◆ **Your task**
If a line in the entries contains the word "this", list it.

◆ **Input data**

● ● ● ●

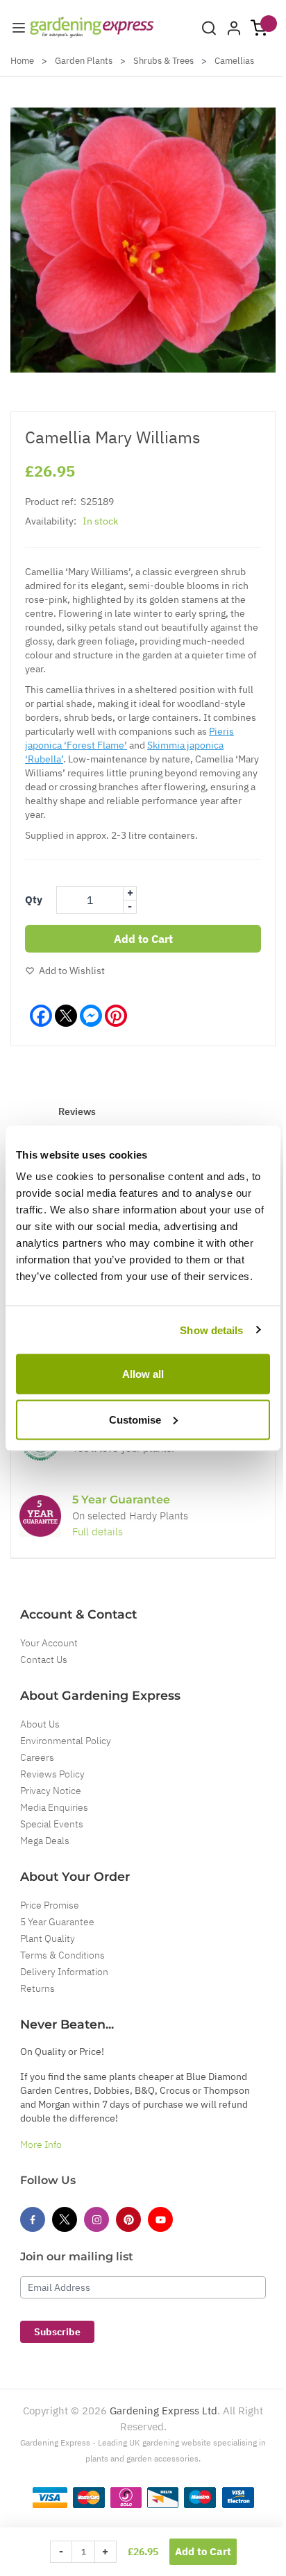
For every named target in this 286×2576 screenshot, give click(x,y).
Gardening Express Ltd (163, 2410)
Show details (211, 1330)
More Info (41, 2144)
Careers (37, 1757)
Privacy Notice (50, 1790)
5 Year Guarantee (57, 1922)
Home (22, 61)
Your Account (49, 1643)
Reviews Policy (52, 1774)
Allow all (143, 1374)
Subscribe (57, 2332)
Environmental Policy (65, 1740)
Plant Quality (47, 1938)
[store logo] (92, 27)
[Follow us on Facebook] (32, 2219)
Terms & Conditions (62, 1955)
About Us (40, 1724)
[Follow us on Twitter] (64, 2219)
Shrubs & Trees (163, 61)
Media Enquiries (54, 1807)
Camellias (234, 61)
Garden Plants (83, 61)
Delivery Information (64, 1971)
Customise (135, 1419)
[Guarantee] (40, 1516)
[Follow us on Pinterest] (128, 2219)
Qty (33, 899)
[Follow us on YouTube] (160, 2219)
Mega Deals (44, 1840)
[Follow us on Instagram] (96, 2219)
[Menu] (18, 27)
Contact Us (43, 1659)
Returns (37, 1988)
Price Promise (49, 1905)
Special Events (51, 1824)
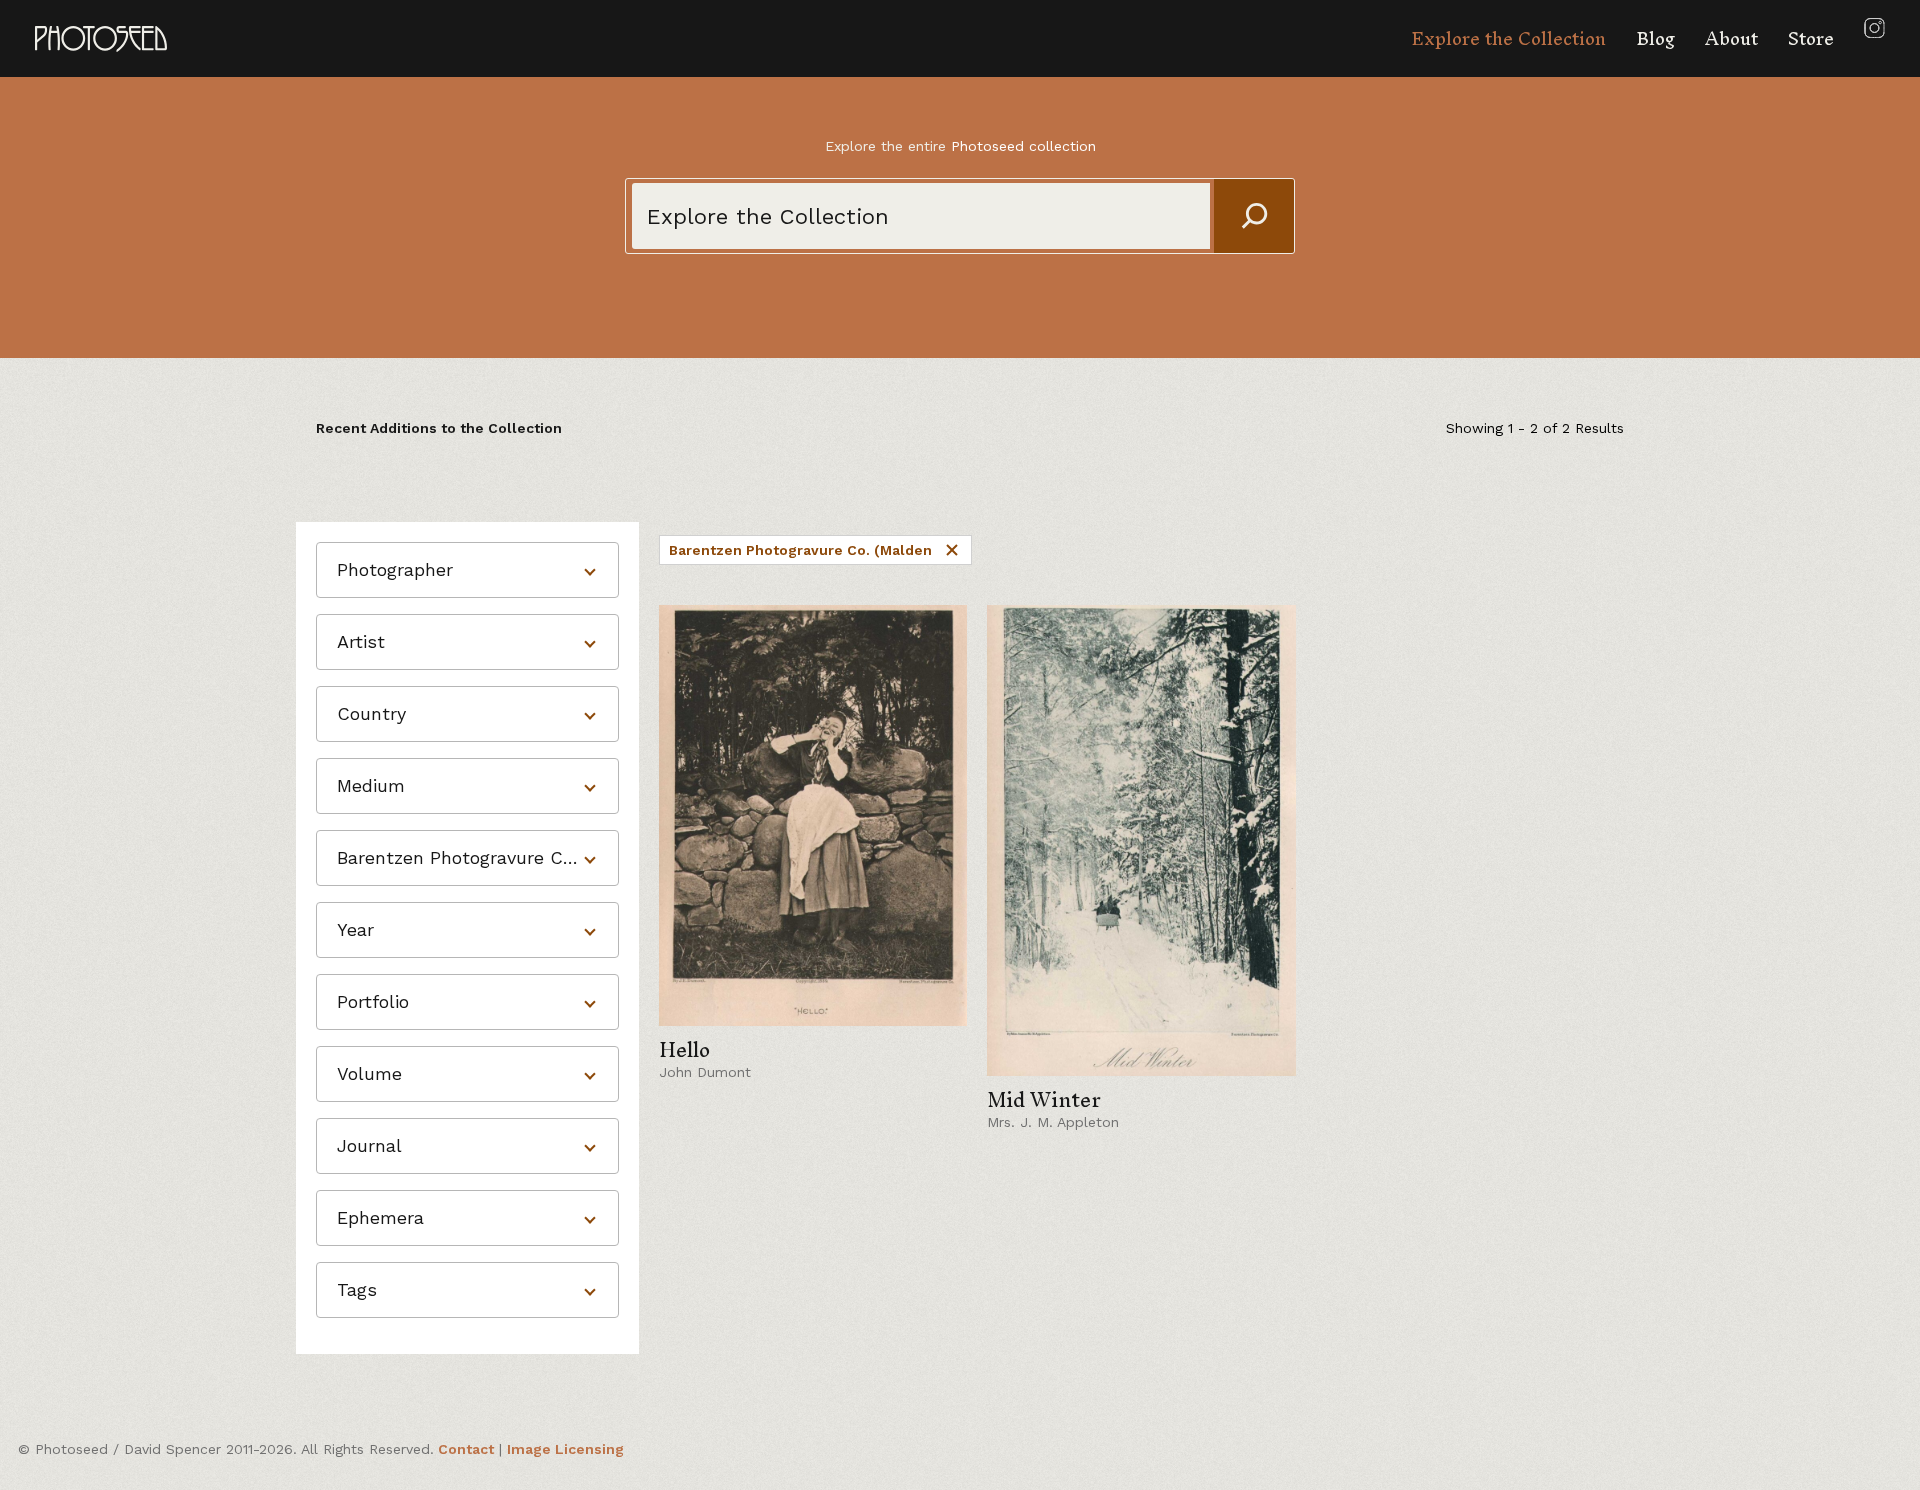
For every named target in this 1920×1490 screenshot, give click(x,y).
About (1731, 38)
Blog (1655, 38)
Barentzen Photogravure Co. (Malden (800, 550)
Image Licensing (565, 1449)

● ● ● ●

◆ **Answer section**
For every named target in this 286×2576 screenshot, give click(x,y).
For every named target in this 1920×1490 screenshot, give click(x,y).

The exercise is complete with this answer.